Records for the exercise:
--------------------------------
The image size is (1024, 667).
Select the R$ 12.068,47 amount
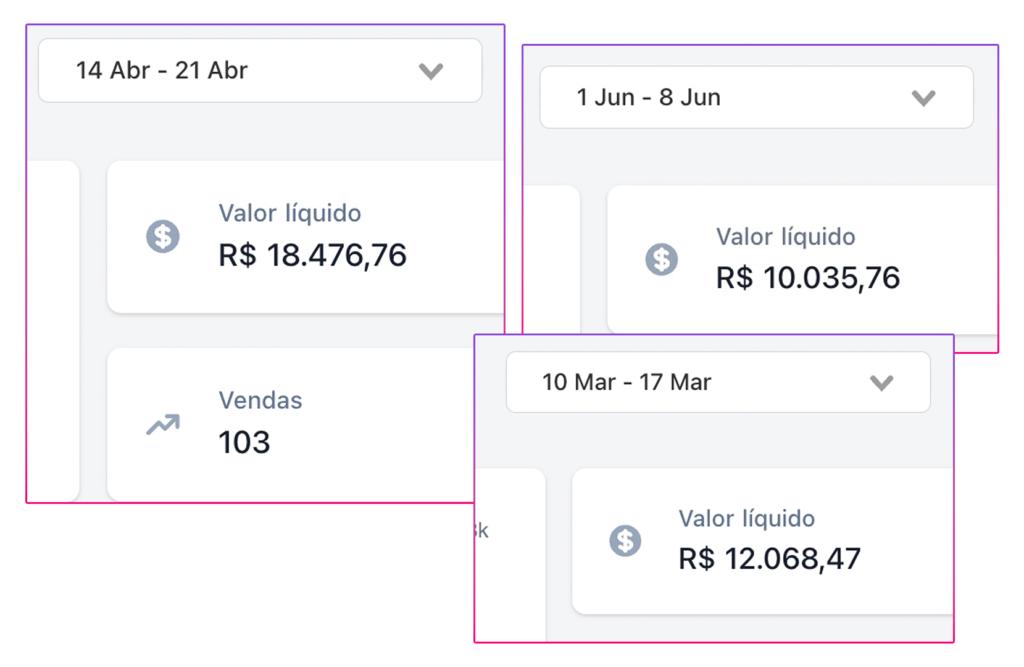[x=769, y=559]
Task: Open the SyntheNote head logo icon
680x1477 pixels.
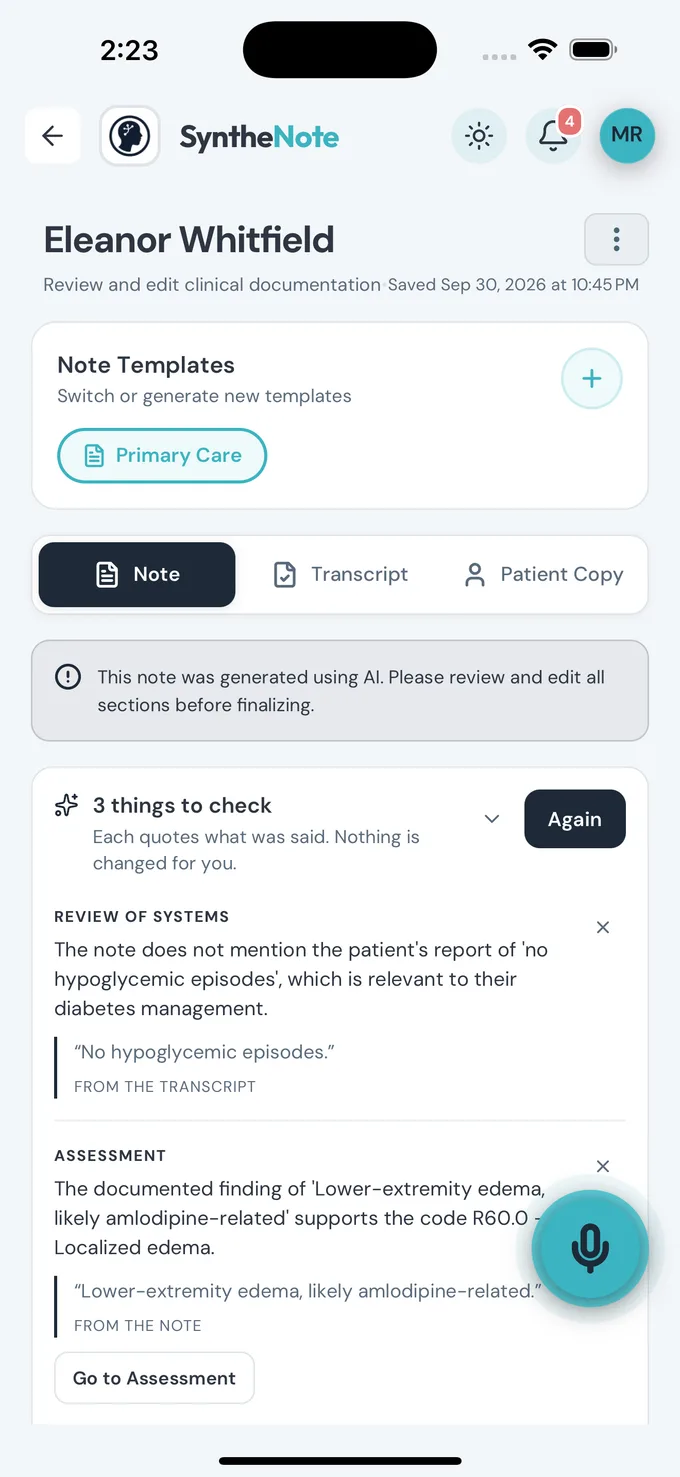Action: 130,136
--------------------------------
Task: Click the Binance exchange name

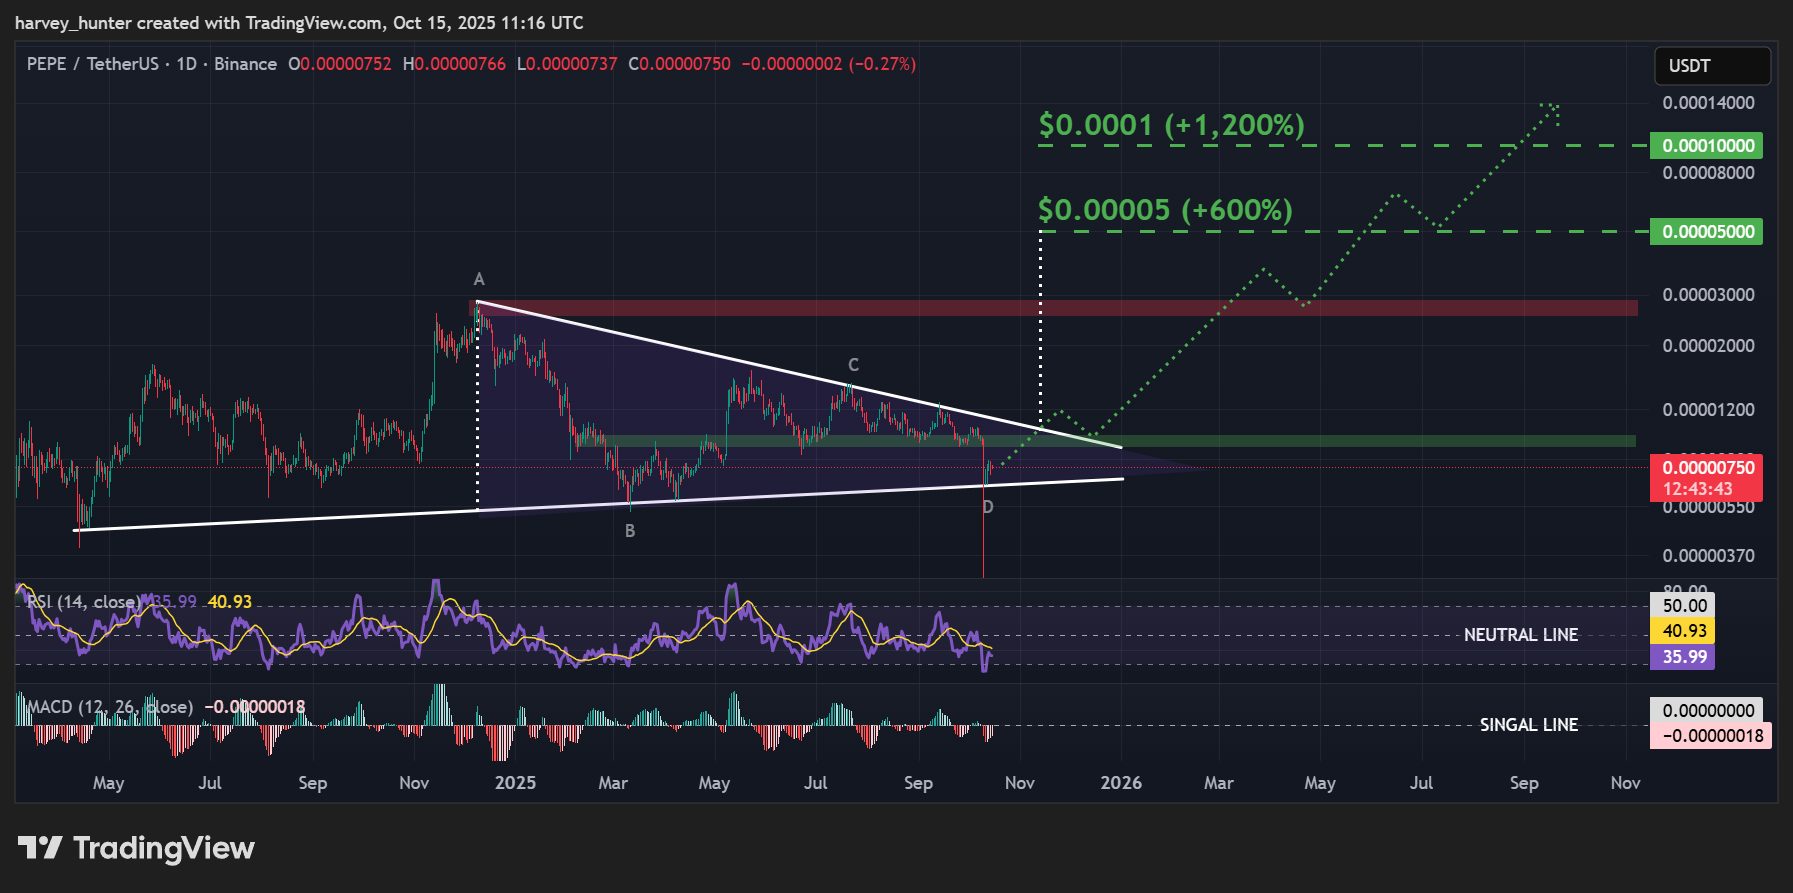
--------------------------------
Stated goal: List every line in the entries above that contains the word "Task".

The output:
Task: Open the SyntheNote head logo icon
Task: Click the Binance exchange name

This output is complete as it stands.